WORK TASK:
Below is a block of entries; repeat exactly the lines starting at the line that contains "This screenshot has width=720, height=540." and ending at the line that contains "Given: Click into the Month input field", both included.

EXERCISE DATA:
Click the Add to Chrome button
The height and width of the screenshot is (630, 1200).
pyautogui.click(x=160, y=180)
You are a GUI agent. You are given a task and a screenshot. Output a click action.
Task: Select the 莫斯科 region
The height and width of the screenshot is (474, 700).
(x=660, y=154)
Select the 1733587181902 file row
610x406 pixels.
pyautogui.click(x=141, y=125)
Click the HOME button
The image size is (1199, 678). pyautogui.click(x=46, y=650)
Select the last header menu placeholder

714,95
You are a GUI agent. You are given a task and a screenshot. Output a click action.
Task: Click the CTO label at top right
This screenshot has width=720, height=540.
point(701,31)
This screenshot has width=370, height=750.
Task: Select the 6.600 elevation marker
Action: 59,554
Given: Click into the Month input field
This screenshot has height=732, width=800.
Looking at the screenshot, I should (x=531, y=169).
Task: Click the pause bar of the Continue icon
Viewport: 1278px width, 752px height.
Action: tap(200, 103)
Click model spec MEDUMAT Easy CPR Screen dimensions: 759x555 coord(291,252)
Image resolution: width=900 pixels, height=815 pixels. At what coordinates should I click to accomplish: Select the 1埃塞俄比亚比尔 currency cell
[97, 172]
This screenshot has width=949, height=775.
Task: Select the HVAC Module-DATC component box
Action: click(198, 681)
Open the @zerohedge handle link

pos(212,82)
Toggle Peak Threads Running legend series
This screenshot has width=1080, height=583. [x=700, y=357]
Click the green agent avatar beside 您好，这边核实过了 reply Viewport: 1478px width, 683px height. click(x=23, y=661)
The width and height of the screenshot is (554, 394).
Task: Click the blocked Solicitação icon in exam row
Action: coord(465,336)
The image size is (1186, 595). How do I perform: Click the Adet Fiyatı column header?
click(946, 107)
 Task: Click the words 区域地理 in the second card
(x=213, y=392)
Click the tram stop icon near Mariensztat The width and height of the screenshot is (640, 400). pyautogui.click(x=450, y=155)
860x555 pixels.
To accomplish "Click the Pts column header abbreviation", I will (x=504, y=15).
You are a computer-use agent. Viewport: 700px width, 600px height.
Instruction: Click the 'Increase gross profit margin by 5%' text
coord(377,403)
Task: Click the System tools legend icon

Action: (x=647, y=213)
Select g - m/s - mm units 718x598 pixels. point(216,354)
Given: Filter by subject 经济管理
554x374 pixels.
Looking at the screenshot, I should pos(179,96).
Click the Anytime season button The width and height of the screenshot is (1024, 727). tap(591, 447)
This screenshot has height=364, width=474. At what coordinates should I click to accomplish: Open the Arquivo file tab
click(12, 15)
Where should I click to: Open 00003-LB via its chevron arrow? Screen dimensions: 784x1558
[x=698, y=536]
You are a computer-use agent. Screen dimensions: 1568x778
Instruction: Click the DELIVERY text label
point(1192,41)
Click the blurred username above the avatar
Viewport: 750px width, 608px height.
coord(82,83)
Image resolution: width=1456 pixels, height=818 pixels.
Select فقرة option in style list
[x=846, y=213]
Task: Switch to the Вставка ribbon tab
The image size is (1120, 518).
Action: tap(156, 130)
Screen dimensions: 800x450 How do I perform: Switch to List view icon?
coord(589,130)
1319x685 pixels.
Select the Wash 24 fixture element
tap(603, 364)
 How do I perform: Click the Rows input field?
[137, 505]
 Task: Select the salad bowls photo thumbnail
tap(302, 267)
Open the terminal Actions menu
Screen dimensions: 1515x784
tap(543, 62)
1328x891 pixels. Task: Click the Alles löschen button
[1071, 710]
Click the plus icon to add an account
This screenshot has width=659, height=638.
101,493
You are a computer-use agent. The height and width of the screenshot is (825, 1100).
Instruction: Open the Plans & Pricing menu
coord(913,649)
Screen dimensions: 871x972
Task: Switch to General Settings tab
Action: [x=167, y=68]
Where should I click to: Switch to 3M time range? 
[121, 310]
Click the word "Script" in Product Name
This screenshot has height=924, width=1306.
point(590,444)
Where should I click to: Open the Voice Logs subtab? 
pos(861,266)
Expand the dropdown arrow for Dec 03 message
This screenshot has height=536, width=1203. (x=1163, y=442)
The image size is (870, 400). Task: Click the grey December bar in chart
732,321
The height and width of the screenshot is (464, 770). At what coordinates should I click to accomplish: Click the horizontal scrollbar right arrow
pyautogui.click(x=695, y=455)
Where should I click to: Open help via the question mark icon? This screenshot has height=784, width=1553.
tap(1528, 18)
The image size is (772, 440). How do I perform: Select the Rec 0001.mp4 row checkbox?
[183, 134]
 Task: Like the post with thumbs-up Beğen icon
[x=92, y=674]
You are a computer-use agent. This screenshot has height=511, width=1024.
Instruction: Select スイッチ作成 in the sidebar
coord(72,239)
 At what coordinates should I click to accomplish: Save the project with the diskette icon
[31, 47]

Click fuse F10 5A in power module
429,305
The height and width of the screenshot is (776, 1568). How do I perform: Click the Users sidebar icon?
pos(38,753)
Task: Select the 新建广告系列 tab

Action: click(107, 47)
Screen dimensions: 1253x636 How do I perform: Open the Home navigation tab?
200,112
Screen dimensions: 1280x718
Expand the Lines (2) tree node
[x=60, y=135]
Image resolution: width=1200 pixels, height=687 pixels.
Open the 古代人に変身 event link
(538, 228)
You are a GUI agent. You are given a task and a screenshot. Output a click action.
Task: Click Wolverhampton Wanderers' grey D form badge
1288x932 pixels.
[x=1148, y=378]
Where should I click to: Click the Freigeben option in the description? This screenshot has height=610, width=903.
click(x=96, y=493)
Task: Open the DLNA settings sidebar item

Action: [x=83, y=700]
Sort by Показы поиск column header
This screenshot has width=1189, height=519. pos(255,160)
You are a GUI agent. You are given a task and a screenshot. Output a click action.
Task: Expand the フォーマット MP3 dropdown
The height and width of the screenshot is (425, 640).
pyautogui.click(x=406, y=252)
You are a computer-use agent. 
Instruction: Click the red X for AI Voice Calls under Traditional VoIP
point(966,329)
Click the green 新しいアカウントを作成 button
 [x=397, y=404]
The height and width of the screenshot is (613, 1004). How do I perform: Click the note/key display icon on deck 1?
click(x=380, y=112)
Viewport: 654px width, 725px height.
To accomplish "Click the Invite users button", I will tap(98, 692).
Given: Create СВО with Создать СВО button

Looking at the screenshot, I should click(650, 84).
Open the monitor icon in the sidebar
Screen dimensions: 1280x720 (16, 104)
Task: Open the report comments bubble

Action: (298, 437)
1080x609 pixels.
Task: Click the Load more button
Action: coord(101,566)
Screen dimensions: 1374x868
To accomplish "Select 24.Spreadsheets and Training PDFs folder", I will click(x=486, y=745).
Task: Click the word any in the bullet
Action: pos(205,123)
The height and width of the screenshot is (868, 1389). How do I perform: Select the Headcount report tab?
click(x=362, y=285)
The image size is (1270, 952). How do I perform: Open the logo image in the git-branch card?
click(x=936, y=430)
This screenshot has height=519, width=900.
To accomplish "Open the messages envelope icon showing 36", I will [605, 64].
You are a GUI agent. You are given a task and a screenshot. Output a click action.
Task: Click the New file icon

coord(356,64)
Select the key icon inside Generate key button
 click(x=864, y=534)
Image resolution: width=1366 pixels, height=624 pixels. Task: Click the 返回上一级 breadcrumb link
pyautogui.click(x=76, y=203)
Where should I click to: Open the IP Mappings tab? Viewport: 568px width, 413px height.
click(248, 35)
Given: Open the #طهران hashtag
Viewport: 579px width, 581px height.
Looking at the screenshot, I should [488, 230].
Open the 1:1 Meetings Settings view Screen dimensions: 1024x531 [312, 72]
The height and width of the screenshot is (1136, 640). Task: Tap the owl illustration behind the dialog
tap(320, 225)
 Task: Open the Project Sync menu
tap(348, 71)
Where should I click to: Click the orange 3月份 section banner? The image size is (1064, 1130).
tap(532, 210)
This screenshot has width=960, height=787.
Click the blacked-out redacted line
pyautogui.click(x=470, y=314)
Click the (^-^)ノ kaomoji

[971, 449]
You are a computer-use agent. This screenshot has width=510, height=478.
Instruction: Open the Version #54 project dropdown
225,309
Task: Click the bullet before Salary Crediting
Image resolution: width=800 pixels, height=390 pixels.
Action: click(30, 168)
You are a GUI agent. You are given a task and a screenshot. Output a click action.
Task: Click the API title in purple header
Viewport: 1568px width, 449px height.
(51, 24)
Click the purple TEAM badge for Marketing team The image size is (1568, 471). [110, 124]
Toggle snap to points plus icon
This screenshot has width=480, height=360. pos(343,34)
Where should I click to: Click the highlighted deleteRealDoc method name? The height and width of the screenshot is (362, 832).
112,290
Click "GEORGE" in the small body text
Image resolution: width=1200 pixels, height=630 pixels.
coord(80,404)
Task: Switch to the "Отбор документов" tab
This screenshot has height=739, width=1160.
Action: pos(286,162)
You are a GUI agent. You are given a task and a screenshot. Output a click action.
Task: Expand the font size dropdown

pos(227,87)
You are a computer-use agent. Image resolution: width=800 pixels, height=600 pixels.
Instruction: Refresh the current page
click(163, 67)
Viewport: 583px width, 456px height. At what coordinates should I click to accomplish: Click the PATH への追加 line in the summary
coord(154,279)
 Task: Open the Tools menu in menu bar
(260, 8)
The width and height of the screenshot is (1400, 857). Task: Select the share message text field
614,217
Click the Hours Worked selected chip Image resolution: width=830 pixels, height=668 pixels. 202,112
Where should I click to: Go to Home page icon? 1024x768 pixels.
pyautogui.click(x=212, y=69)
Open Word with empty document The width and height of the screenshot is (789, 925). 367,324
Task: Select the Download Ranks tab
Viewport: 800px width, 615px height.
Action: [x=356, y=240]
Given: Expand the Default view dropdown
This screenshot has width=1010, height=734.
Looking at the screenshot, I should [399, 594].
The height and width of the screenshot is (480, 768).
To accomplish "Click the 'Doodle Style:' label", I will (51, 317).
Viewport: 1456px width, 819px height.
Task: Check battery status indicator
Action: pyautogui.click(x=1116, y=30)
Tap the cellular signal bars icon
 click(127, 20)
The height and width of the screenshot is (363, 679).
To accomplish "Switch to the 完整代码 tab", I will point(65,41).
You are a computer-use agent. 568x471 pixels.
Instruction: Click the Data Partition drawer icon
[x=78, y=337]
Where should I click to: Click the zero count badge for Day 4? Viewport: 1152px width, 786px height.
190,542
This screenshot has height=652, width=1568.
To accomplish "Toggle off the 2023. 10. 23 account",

COMPLETED TASK:
This screenshot has width=720, height=540.
point(701,31)
This screenshot has width=370, height=750.
Task: Select the 6.600 elevation marker
Action: 59,554
Given: Click into the Month input field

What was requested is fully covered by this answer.